**Pixel coordinate grounding data**
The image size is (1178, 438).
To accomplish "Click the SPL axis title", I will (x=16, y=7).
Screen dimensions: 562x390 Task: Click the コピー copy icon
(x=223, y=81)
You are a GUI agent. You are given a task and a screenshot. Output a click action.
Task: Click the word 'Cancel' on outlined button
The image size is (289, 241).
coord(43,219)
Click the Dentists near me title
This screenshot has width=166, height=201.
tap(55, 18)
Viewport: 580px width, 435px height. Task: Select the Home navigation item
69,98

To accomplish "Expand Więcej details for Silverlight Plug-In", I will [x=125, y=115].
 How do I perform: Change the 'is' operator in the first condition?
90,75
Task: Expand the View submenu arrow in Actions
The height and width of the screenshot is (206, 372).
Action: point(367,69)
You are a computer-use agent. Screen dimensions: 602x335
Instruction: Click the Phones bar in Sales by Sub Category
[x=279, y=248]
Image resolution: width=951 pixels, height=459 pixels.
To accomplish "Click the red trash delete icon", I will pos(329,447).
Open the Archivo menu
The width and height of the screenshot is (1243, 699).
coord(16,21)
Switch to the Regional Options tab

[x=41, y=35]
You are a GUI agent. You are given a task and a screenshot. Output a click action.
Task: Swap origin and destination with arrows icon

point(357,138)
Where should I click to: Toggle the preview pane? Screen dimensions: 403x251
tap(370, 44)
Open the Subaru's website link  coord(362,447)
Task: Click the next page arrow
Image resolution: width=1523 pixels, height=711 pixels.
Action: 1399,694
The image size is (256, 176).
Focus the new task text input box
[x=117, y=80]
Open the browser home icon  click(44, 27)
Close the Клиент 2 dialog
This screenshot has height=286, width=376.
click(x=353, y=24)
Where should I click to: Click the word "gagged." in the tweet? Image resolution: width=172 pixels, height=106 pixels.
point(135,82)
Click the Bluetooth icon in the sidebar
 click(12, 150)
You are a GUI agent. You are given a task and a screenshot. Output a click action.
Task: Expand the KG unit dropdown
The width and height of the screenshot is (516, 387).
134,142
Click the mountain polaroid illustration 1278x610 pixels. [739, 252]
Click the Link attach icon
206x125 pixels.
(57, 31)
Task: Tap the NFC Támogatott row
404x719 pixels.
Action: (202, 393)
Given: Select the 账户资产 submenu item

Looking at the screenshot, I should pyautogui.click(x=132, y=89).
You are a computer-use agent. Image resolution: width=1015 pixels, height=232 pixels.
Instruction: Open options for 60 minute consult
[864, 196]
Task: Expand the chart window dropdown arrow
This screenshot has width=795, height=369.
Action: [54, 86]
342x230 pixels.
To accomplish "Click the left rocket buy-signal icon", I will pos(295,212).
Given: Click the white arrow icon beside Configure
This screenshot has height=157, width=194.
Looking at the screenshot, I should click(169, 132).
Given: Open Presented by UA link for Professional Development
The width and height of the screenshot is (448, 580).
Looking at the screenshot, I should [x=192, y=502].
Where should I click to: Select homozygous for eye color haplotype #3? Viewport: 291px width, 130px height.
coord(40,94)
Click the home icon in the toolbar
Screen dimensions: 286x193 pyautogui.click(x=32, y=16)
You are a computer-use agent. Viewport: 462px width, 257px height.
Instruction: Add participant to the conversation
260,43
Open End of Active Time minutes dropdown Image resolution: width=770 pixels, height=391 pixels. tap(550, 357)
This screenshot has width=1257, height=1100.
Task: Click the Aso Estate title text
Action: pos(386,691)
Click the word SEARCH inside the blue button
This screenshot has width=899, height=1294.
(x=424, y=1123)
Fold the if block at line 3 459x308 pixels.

**Task to complete**
Wherever "computer" occurs in the entries above, copy the line it sits on.

**Response box**
You are a computer-use agent. Screen dimensions: 602x335
You are a computer-use agent. Image resolution: width=1015 pixels, height=232 pixels.
You are a computer-use agent. Viewport: 462px width, 257px height.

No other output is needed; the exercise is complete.